# Your goal
Copy out the text of every item below word for word, and leave out the pictures.

# Dataset
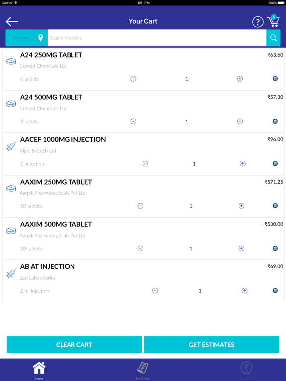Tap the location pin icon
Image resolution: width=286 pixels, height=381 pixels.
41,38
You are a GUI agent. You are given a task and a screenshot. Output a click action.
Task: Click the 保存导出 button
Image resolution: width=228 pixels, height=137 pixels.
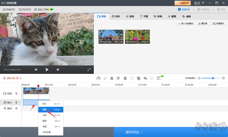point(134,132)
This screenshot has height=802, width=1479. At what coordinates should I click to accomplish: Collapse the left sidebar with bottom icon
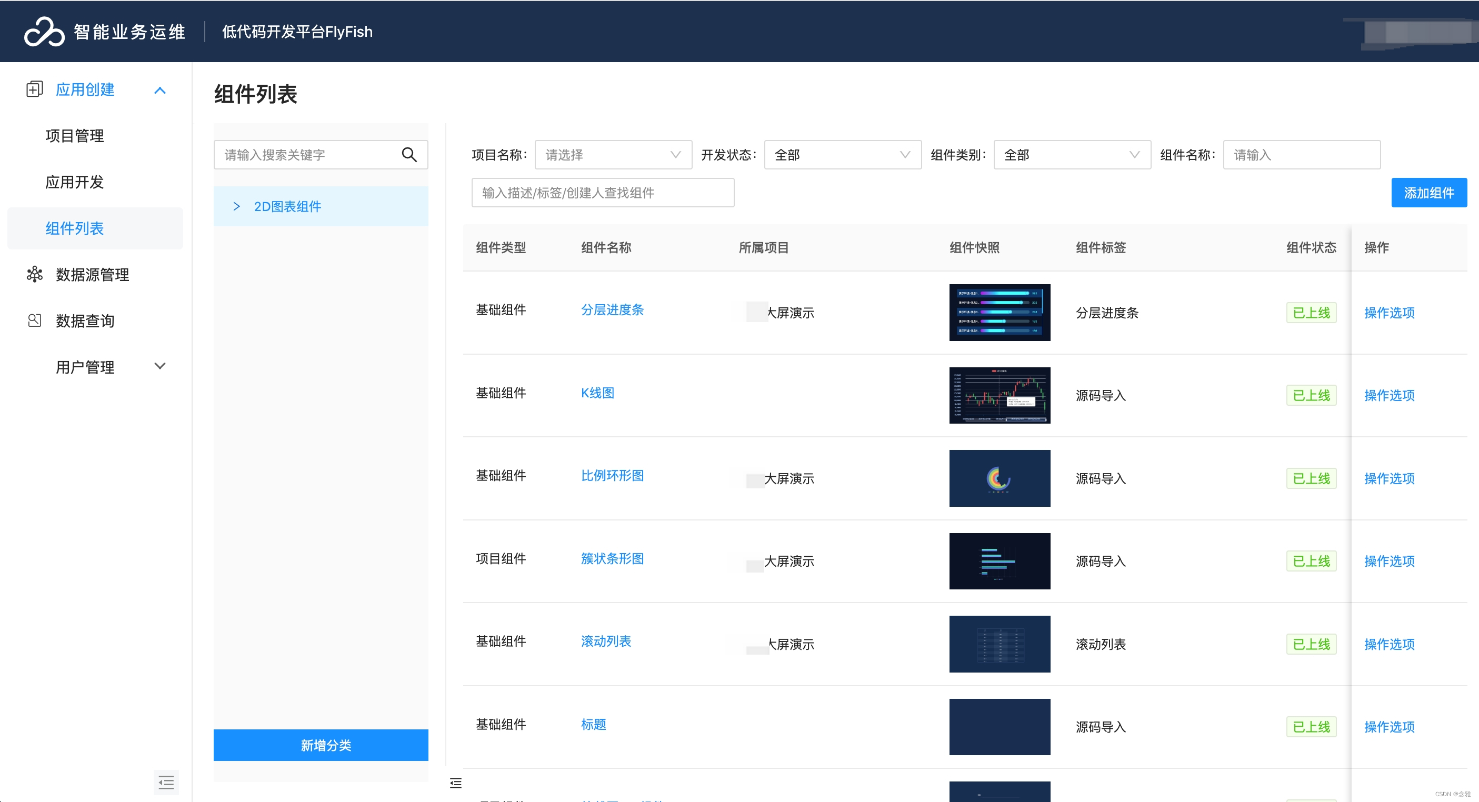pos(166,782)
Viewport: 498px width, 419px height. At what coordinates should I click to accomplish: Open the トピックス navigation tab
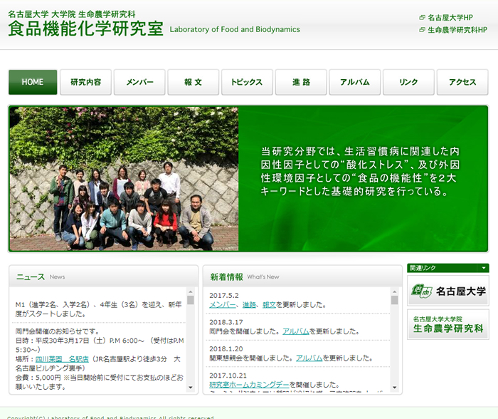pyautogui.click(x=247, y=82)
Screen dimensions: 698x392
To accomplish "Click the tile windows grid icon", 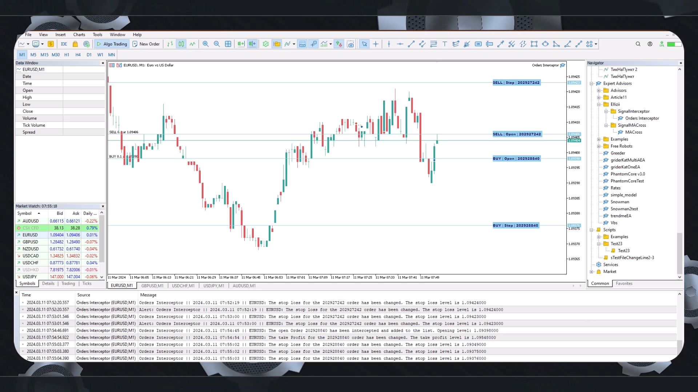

# Solved problem
Tap the location pin icon
Image resolution: width=286 pixels, height=381 pixels.
41,38
You are a GUI agent. You are given a task and a screenshot. Output a click action.
Task: Click the 保存导出 button
Image resolution: width=228 pixels, height=137 pixels.
point(134,132)
This screenshot has height=802, width=1479. At what coordinates should I click to accomplish: Collapse the left sidebar with bottom icon
pos(166,782)
Viewport: 498px width, 419px height. At what coordinates should I click to accomplish: Open the トピックス navigation tab
pyautogui.click(x=247, y=82)
Screen dimensions: 698x392
To accomplish "Click the tile windows grid icon", 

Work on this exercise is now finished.